The only non-Romney candidate with positive momentum in the polls, however, is Newt Gingrich. He’s certainly among the last candidates you’d figure to become a vehicle for the Tea Party Movement. He is, after all, the consummate career politician, someone who by his own admission began fantasizing about political power from a very early age. Conservatives graphically recall how Bill Clinton ran circles around Gingrich during their period of shared power in the late 1990s. His horrific mistake last May of dismissing Paul Ryan’s budget proposal as unrealistic was precisely the kind of Beltway thinking Tea Party activists hate, and hurt him as much in Tea circles as Perry’s later heresies on immigration. And for those worried about Cain’s history with women, is Gingrich-the-admitted-adulterer, whose campaign earlier imploded because he’d rather cruise the Mediterranean with his third wife than attend to his campaign, a better bet?

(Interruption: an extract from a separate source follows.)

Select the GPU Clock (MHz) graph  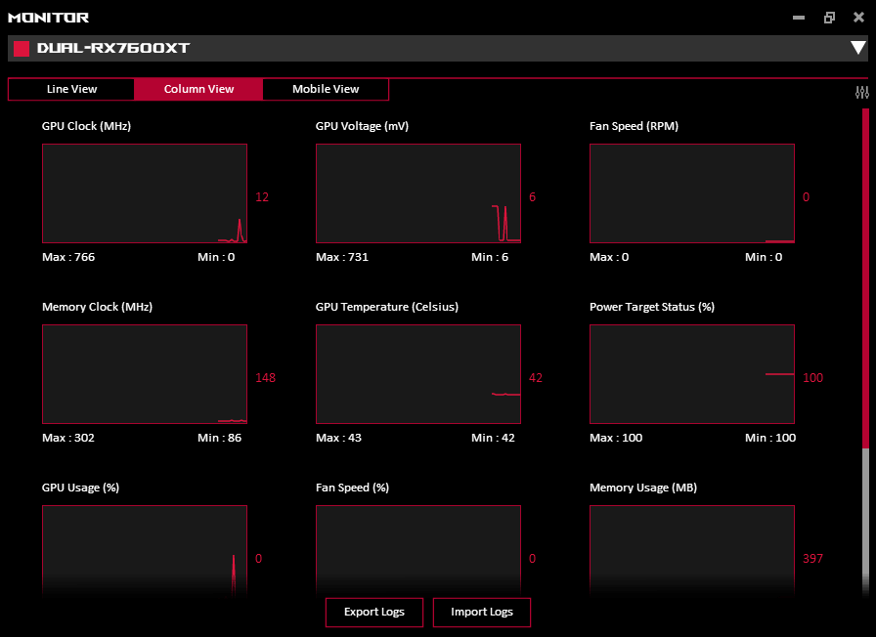(x=145, y=193)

The very fact that it’s possible to discuss Newt Gingrich and Rick Santorum as practical options for the once-invincible right-wing movement shows how rapidly it has lost its way. If you were to script the 2012 Republican presidential nominating contest according to the most lurid Tea Party conspiracy theories of secret Establishment manipulation of events, the results would look a lot like what we are seeing right now.
But no elaborate conspiracy theories are needed to explain the collapse of all the movement’s various champions. They wanted hard-core ideologues who scorned experience, conventional political skills, and any hint of sweet reasonableness, and that’s what they got: candidates likely to crumble under the glare of a national spotlight or be torn down for insufficient orthodoxy by the movement’s very supporters—or, in the case of most figures who have already risen and fallen during this election cycle, both.
Ed Kilgore is a special correspondent for The New Republic.